Located within the only UNESCO Starlight tourist certified area in North America, the Wedgeport Nature Trail includes a wheelchair accessible Starlight viewing platform that is free of charge for all who visit.
Located near downtown Yarmouth, this freshwater lake is a popular spot for visitors and locals alike. Walk alongside Lake Milo, kayak, learn to standup paddleboard (SUP) with East Coast Paddle Company, or swim at the lifeguarded beach each July and August when the water temperatures can reach 22C/72F.
Smuggler’s Cove was a prime location for the smuggling of liquor during prohibition in the 1920s. Today, Smuggler’s Cove Provincial Park is a picturesque picnic park with viewing platforms, interpretive panels, and an 80-step stairway to the ocean floor for exploring during low tide.
Port Maitland Beach Provincial Park is a beautiful 1km long sand and cobble beach backed by a grassy picnic area and dunes. The park has supervised swimming in July and August. Walk along the nearby wharf and fishing boats to discover why this beach is a favourite spot for painters and photographers.

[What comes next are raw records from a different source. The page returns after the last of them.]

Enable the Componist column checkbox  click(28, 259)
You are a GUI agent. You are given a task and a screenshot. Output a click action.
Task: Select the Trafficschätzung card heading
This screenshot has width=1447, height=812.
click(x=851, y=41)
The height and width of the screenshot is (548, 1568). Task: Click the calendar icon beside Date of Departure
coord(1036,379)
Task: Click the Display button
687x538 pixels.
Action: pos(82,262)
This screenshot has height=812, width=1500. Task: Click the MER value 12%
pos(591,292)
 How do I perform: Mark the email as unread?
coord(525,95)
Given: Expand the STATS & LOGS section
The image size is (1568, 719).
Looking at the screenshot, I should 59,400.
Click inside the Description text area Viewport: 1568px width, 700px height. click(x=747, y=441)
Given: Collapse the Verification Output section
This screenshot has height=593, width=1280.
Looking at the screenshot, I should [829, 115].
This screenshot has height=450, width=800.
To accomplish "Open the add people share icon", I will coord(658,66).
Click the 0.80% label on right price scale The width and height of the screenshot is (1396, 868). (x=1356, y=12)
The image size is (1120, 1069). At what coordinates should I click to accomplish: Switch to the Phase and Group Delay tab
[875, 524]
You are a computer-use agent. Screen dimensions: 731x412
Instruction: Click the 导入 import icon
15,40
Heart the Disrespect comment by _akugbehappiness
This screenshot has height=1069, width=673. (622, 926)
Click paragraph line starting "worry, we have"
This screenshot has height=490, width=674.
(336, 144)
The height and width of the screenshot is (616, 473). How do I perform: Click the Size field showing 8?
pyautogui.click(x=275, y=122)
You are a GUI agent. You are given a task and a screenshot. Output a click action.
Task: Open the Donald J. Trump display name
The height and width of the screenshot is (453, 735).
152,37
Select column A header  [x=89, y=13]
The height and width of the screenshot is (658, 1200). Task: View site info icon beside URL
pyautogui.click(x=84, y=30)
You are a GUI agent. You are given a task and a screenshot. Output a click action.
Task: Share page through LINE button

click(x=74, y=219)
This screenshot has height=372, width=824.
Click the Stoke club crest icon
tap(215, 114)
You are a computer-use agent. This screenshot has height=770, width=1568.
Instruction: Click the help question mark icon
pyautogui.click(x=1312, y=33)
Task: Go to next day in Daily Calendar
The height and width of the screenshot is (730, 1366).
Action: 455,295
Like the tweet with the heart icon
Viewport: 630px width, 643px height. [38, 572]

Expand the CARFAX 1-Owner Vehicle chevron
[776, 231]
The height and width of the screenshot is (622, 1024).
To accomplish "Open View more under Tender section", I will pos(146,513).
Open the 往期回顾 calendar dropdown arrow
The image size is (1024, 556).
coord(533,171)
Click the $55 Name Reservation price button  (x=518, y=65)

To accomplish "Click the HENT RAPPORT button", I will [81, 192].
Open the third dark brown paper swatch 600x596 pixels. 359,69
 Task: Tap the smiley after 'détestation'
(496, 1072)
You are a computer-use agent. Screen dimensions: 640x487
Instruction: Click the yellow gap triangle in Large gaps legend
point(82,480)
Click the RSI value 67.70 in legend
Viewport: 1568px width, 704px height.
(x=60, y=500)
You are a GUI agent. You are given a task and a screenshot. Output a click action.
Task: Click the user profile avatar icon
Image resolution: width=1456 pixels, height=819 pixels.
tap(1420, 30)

Also known as Parc Joseph et Marie Dugas, the park features a 5 km (3 mi) interpretive trail, craft centre (open July & August), and lighthouse. Don’t miss the Farmers’ Market on Saturdays (May to Sept.) and "Les Beaux Vendredis" Lobster Suppers on Friday evenings (June to Sept.), where visitors can feast on lobster, crab or clams.
Built over a span of 32 years (1910-1942), this large, granite church is a prime example of early twentieth-century gothic architecture. Open to visitors May 1 to Oct 30, the church also hosts the Musique Saint-Bernard concert series throughout the summer months.
Cape Forchu Lightstation, an applecore-style lighthouse, is situated 11 km (7 mi) from the town of Yarmouth. Constructed in 1962 to replace the original lighthouse that was built in 1839, the still-operating lightstation is one of Nova Scotia’s most popular and most photographed lighthouses and a much visited tourist destination.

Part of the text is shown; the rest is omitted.